Joanna quickly grinned at him, hoping that he hadn't notice her squinted eyes that were beginning to soak. "Sorry, I just remembered something about school. It's some project I have to pass up next month." She lied smoothly.

Lying. It was something that she was getting better at almost every time she was around Jason. She hated lying but she clearly didn't want to be honest. Jason raised a skeptical brow at her but smiled instead, decided to not ask any more questions. She returned the smile and intertwined their hands. She dragged him along, making sure her grip was firm. She wanted to make the last few months of his life worthwhile.

It was time for the last few adventures.

--

I'm so, so, so sorry that it took so long to write. Gosh, I feel so guilty now. But at least I've updated in though I hoped I did it sooner. Argh! Sorry! Well, I'll just let the chapter hang again. I'm gonna enjoy myself writing this. There will be Part 3 and possibly Part 4. (unless I decided to end the story tragically or happily-ever-after) I admit I'm cruel to my characters.

Please pray that I didn't lose the inspiration and will write Part 3 ASAP before I turn into asap myself... -.-

Friday, August 21, 2009

Another Day, Another Complaint

Warning: this post is short and contains censored swears that is not allowed for kids under 13. So, beat it!

I freakishly and seriously hate Puan Hasni until my core! ARGH!!! But I seriously, honestly and freakkingly hope that she still run Talent Day after Bulan Ramadhan or after PMR cuz I know if I kena buang sekolah, I'll throw a rat in that woman's desk! ARGH! ARGH! I hate that biatch! Grr, she makes me so *toot*ing mad! *toot*, *toot*!

.


. .


. . .


. .


.

This post has ended. The volcano has burst out. Now, the lava cooled off. And time for another complain, my brother is annoying!

-Peace!-
Yz

Thursday, August 13, 2009

What the F**K?

Warning: This post contains constant swearing, rants and complains from a teenaged girl's mind. If you don't like her or hate hearing her complain, do not read this post. You've been warned.

I officially hate Puan Hasni binti Hassan, the so-called Headmistress of SMKBU.

Why?

Cuz this bloody woman had changed our 'Hari Bakat' to 'Patriotik-my-foot! day'. If only I hadn't torn the flyers up, I would've shown what it looked like. But due to my intense temper, I had destroyed the papers vigorously as soon as I saw them. Because that bloody bitch had wrote out some stupid pathetic rules!

I recall was:

1. Hanya lagu-lagu patriotik dibenarkan. (Only patriotic songs are allowed)

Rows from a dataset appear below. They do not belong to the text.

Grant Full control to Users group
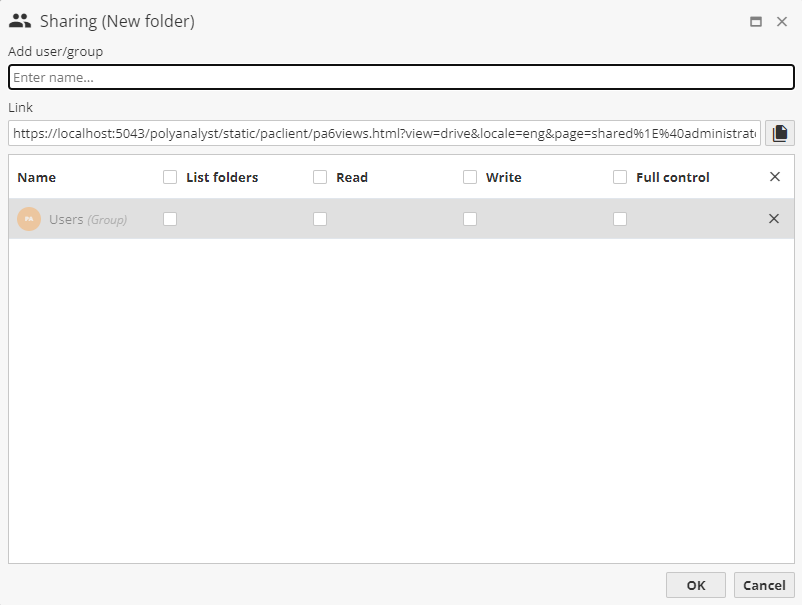The width and height of the screenshot is (802, 605). pos(620,219)
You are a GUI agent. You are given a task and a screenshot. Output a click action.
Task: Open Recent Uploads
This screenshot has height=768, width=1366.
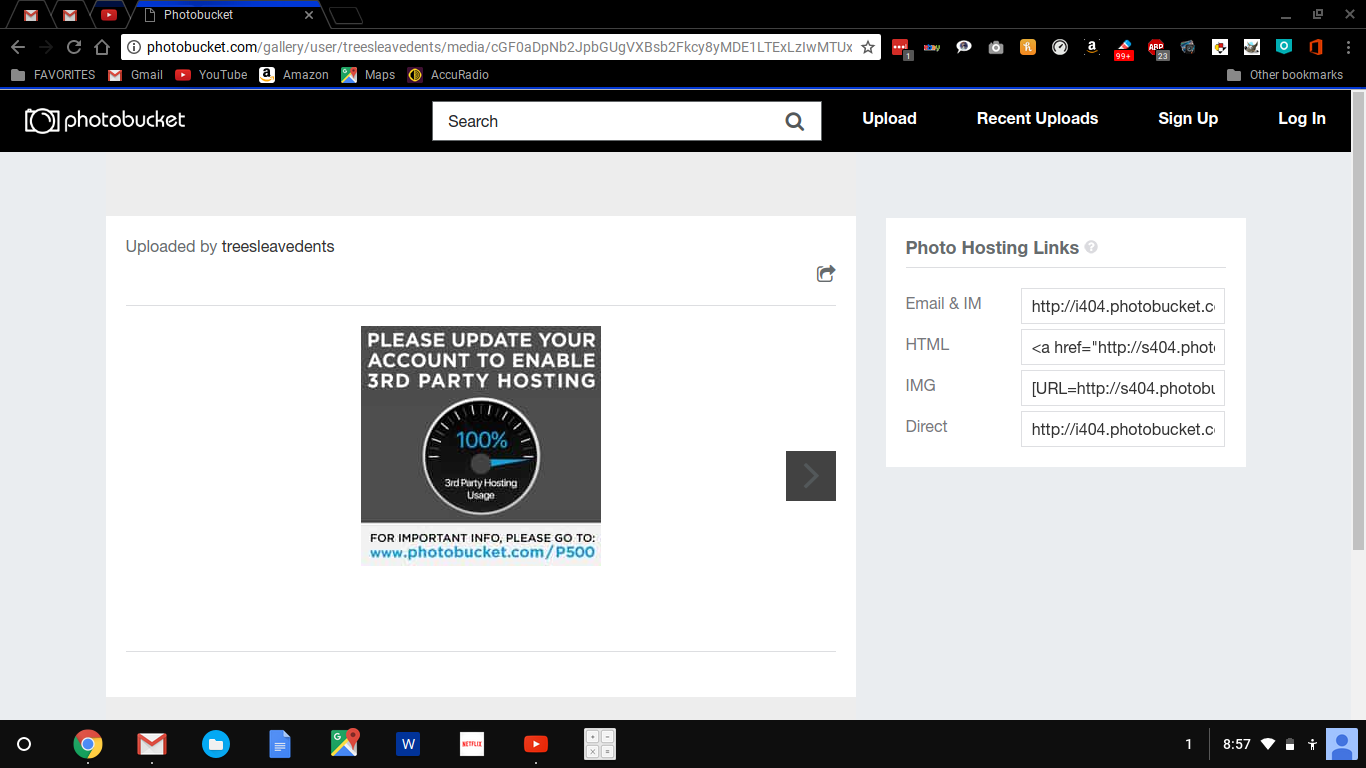[1037, 119]
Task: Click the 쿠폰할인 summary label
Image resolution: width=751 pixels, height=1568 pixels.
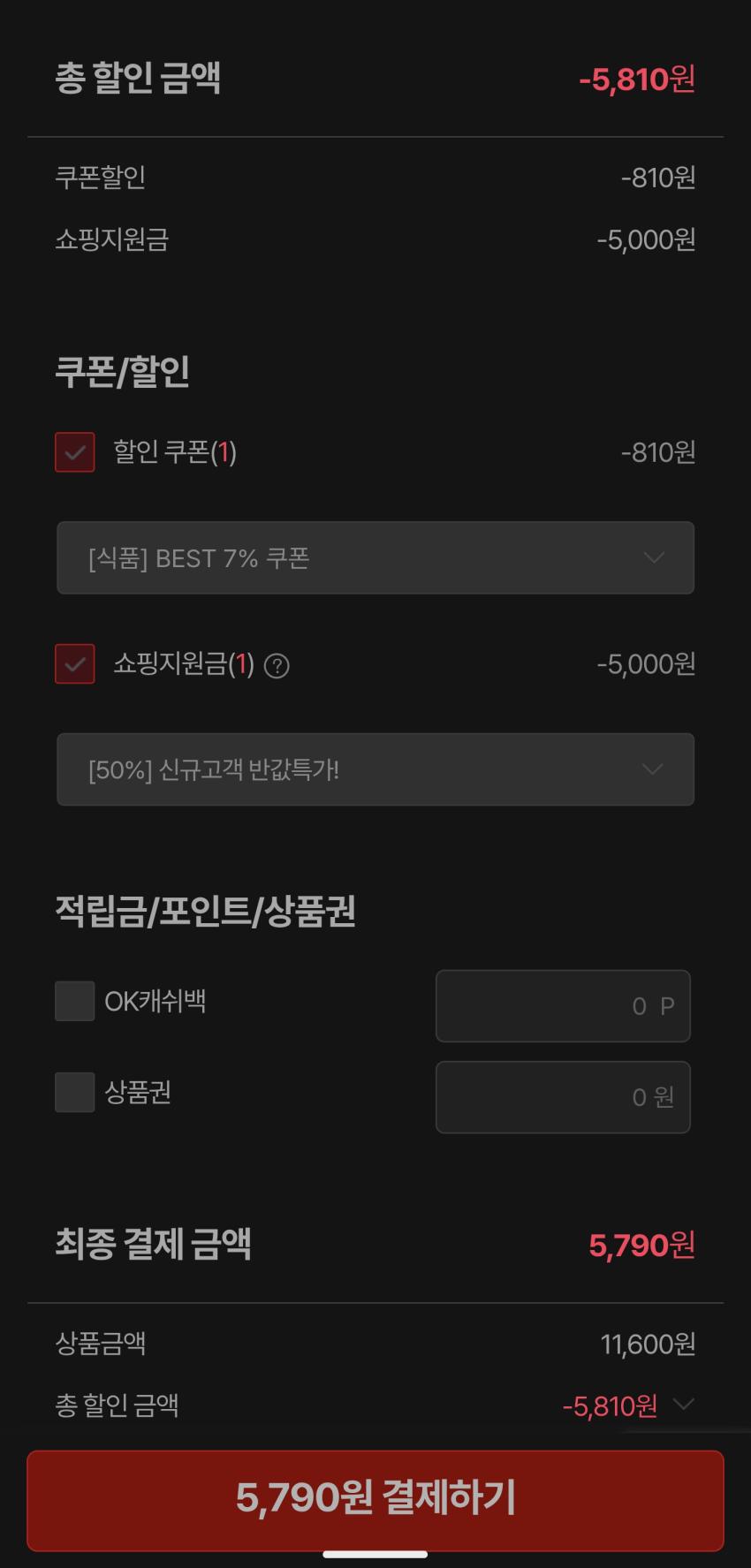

WHAT. THE. FUCK? Seriously, this bitch has LOST her mind! It's frikking TALENT DAY, not INDEPENDENCE DAY! We, students of SMKBU, were supposed to be showing off our talents for ONE SINGLE DAY and because she thought it would affect us SO greatly, that she just had to fucking butt in and say 'Hell, no'. Wtf? Wtf?? And that's not the only that pissed me off.

She specifically wrote "Persembahan nyanyian dibenarkan. Persembahan tarian tidak dibenarkan." WTF! I knew that she was referring to my group 'EY' who courageously did our Mirotic performance on Hari Guru. What?!! I'm bloody pissed off! It not only affected me, it affected the ENTIRE school. I sure bet that 100 students SO, SO looking forward for Hari Bakat but fucking stupid Puan Hasni just had to butt in. I was delirious!!

I literally cried just thinking of all the students' efforts that were being wasted, especially my teammate Eugene. (who did not directly show it but I had a hunch when he saw the paper) Then, I had a little dance practice of 'Sorry, Sorry' by myself at home and . . . the most absurd idea came into my mind.

"Why don't I run my own Hari Bakat?"

Insane? I don't think that could match up to the whackiness in my brain. It's challenging and daring. I might even get kicked out of school. But it's worth a shot! I WILL TRY to run my own Hari Bakat no matter. I'll beg to my knees to Puan Hasni and beg her to let me run the program. But who says it's gonna be easy. I have a big chance of getting kicked out of school if I do so. But I think I'm brave enough to do so for school.

Cuz I know I'll not give up without a fight.

Warning: the contents in this post are not guaranteed. So if you think she's a maniac, she probably is!